Page added on January 25, 2010
Immigrants to the developed world have frequently been blamed for unemployment, crime, and other social ills. Attempts to reduce or block immigration have been justified as necessary measures to protect “our way of life” from alien influences.
Today, some environmentalists go farther, arguing that sharp cuts in immigration are needed to reduce greenhouse gas emissions and slow climate change. However sincere and well-meaning such activists may be, their arguments are wrong and dangerous, and should be rejected by the climate emergency movement.
“Environmental” arguments for reducing immigration aren’t new. In a 1974 article, “Lifeboat Ethics: the Case against Helping the Poor,” US biologist Garrett Hardin argued that “a nation’s land has a limited capacity to support a population and as the current energy crisis has shown us, in some ways we have already exceeded the carrying capacity of our land.” Immigration, he said, was “speeding up the destruction of the environment of the rich countries.”
Elsewhere he wrote: “Overpopulation can be avoided only if borders are secure; otherwise poor and overpopulated nations will export their excess to richer and less populated nations.”

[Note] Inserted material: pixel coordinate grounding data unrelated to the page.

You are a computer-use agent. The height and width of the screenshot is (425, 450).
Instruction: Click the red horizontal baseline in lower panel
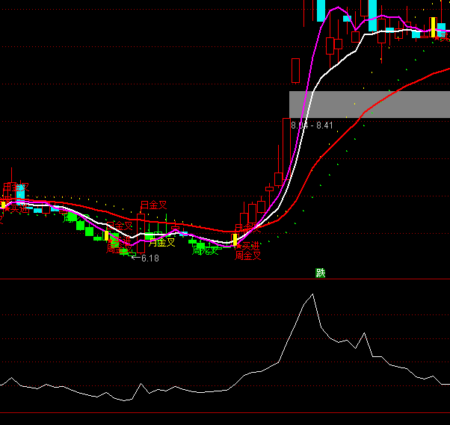tap(224, 412)
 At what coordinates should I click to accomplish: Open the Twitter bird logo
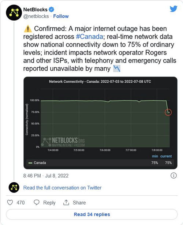click(173, 9)
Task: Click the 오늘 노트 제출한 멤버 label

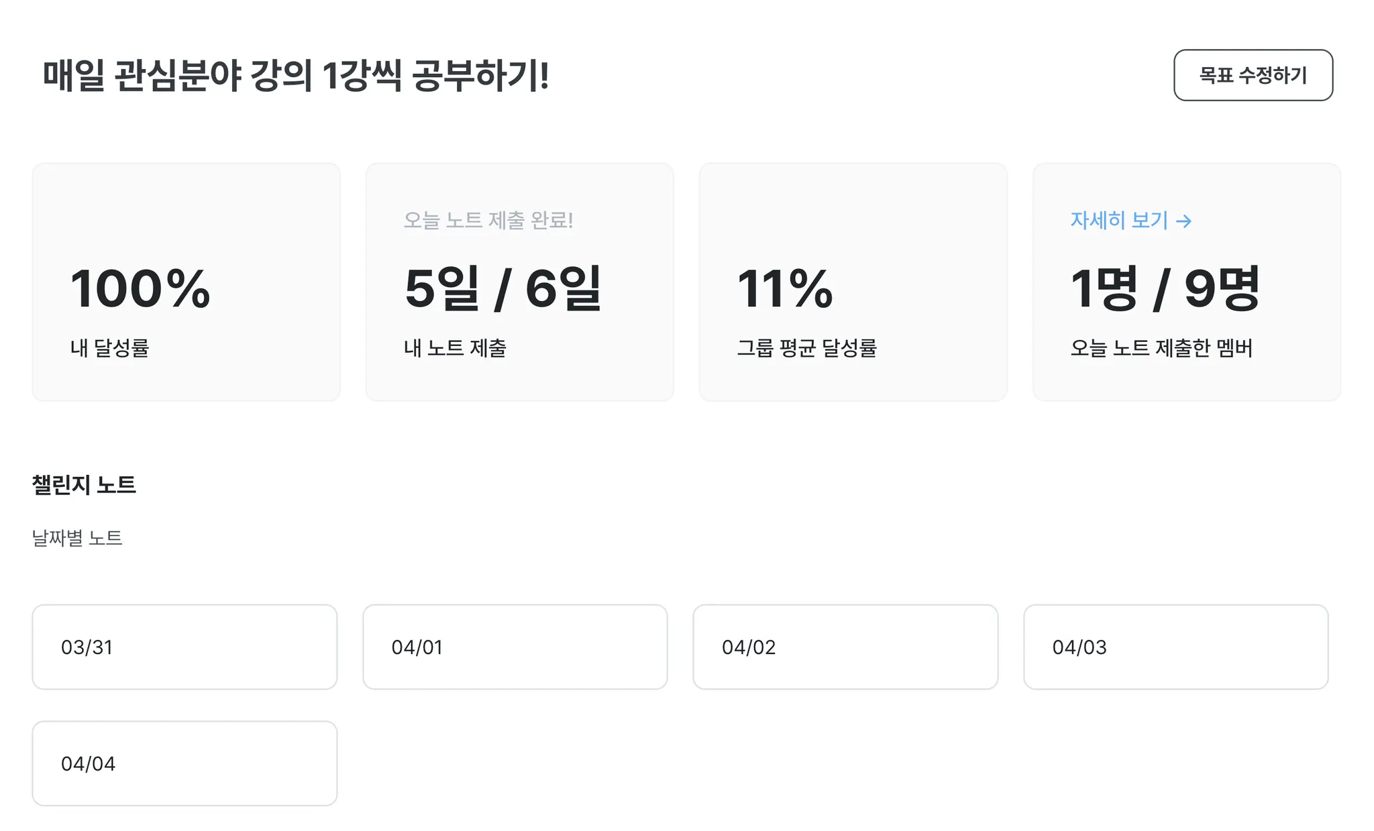Action: click(1161, 347)
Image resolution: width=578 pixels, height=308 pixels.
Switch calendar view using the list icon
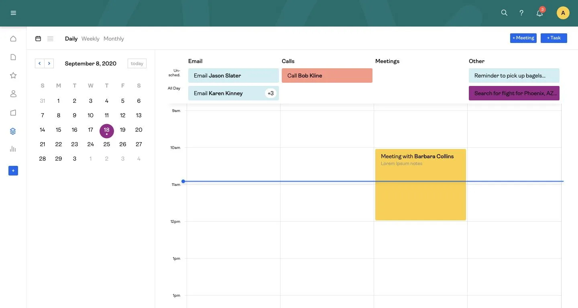point(50,39)
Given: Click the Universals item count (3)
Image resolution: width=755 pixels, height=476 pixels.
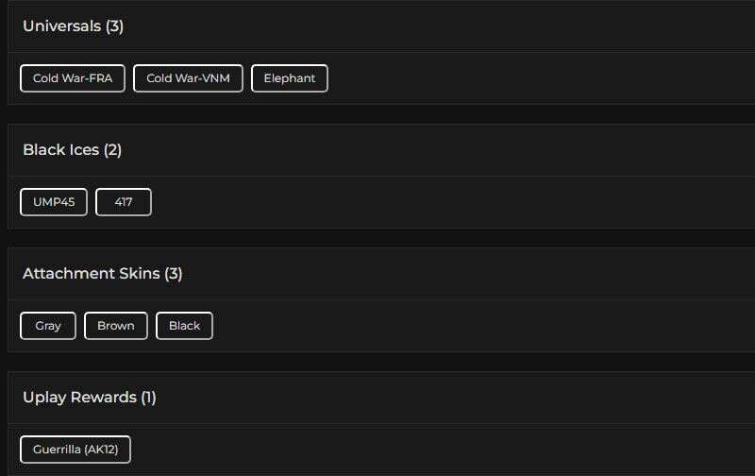Looking at the screenshot, I should pos(114,26).
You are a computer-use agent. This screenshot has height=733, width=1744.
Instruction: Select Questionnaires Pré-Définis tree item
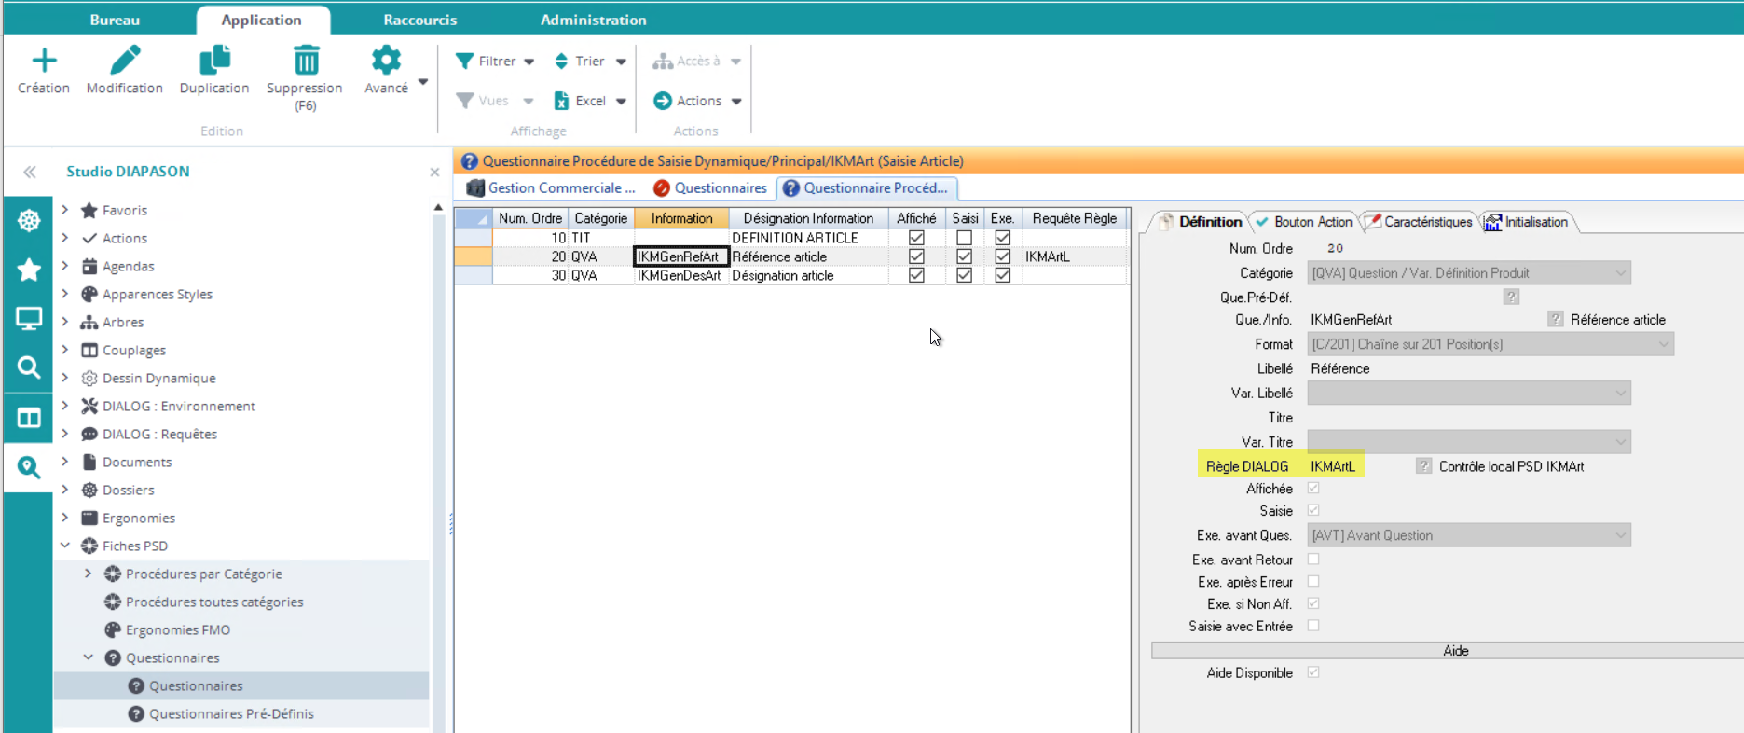pos(231,713)
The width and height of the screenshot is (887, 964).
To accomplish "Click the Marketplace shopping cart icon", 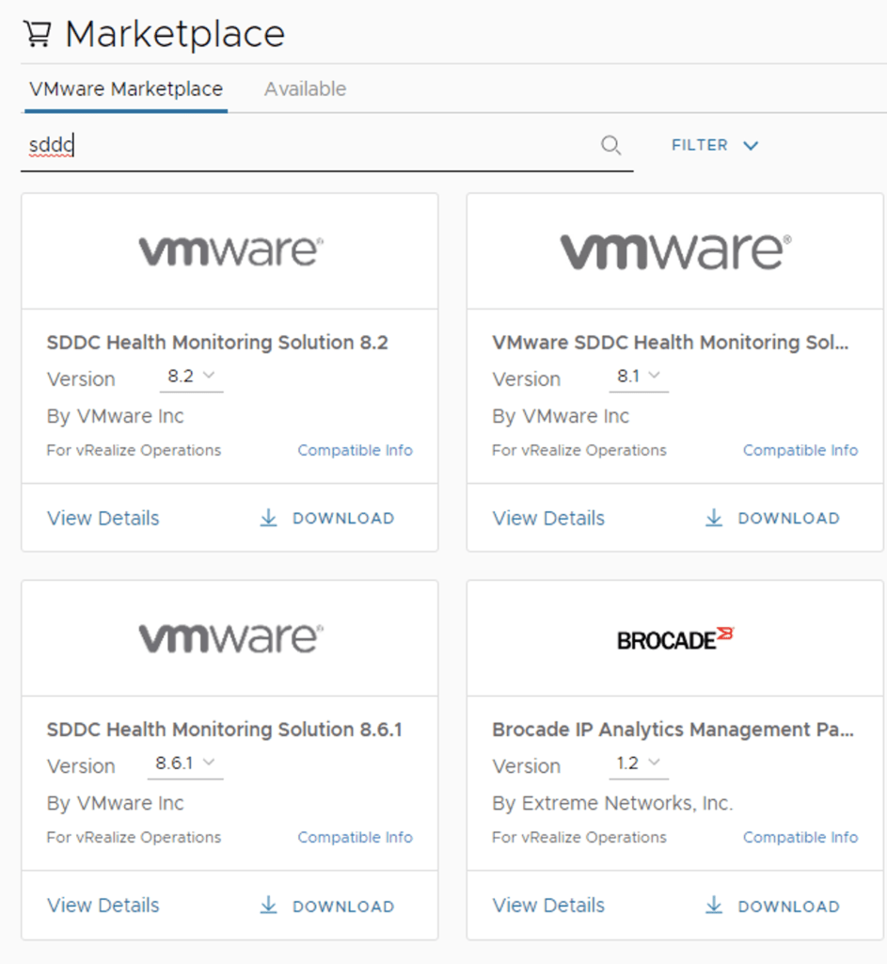I will click(37, 34).
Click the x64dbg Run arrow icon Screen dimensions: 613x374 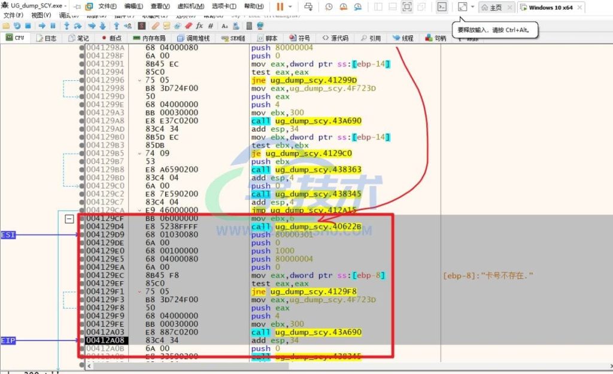pos(42,26)
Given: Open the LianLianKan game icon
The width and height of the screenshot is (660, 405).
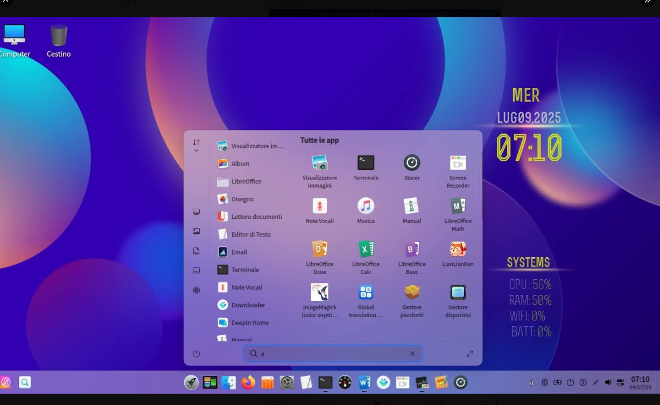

Hardin’s ideas have been very influential in the development of the right-wing, anti-immigration movement in the US and elsewhere. In 1979, he helped to found the Federation for American Immigration Reform (FAIR), an anti-immigrant lobbying group that has been named a “hate organization” by the Southern Poverty Law Center.3 In addition to the usual array of anti-immigrant arguments, FAIR has made a particular point of linking concerns about the environment with opposition to immigration.